Decidida a hacerse un hueco en el mundo de la fotografía, se formó en la Escuela de Fotografía y Centro de Imagen (EFTI). Allí cursó estudios de Profesional Digital de Fotografía Ciclos I y II, y realizó el Máster Internacional en Fotografía Contemporánea y Proyectos Personales, completándolos con el curso de Experto Universitario en Fotografía Aplicada por la Universidad Miguel Hernández de Elche.

Más que imágenes de un barrio

Sonia nos explica cada una de las imágenes que conforman la muestra. “Elegí estas fotos porque muestran el barrio donde me crié, al otro lado de las vías del tren, donde me siento segura”. Quince fotografías de la noche alcorconera que contienen una “verdad” que para ella es “una vuelta a mis raíces, al lugar en el que empiezan los recuerdos. Es considerar protagonistas de la noche a los paseos, los árboles, los estanques, los puentes sobre el tren… y, al contar esa vida nocturna, reivindicar una nueva imagen del barrio”.

“Mi trabajo son fotografías nocturnas. En blanco y negro. Sin gente. Hasta ahí es lo que puede ver cualquiera. A cada uno le transmitirá una sensación y ése será mi regalo. Que a cada persona consiga moverle algo, aunque no sea lo mismo que me mueve a mí”.

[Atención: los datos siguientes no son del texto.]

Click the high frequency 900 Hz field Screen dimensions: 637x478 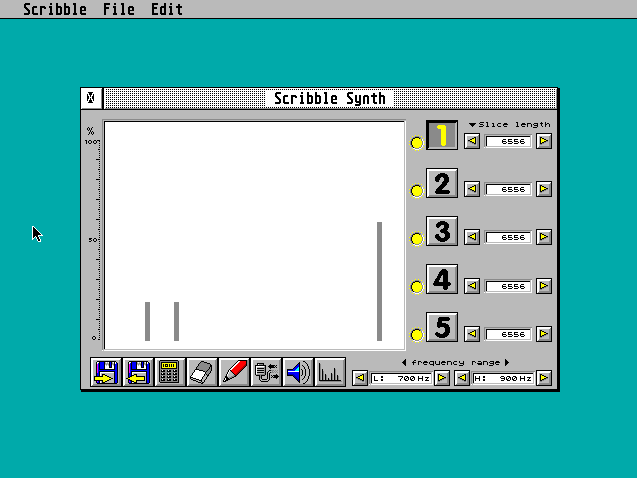(503, 378)
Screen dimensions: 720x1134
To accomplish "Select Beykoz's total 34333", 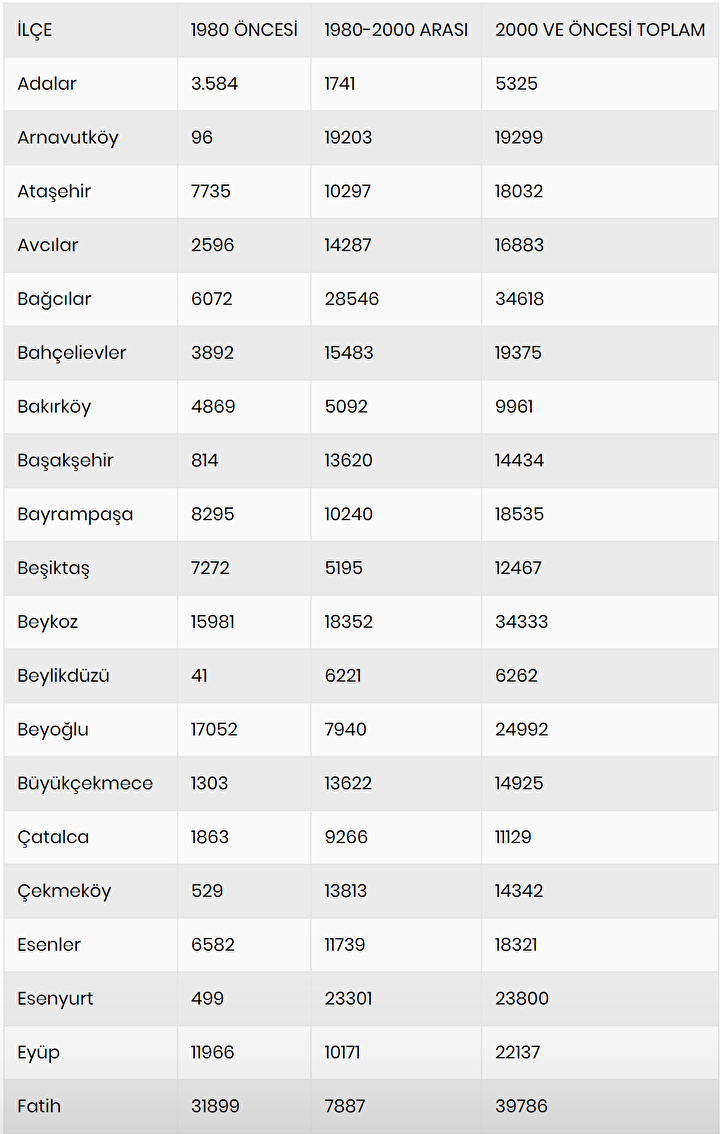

Filosofía ‘springstiniana’

Fan incondicional de Bruce Springsteen, cuyas letras de las canciones considera filosofía y sentido de la vida, Sonia explica cómo “la esencia de mis fotos, lo que me movió a mi, es pura filosofía springstiniana. Lo que nació como un trabajo sobre mi barrio, un barrio de gente a la que no le han regalado nada y que tiene que luchar mucho para llevar una vida lo más digna posible, acabó convirtiéndose en una búsqueda del propio destino bajo la idea de que cualquiera puede morir ahí fuera, pero también se puede morir dentro de uno mismo. Ya se que es una mezcla de muchas cosas… Pero es que yo también lo soy”. Porque en estas imágenes podemos ver una mezcla de zonas más urbanas con otras más boscosas. “Cada uno que escoja su camino, que los hay, y su Tierra Prometida. De esto sólo se sabe cuando me preguntan. La exposición únicamente lleva un texto muy corto de arranque”.  Y lo demás Sonia lo deja a la imaginación de cada persona, que disfruta viendo las imágenes captadas a través del visor de su cámara.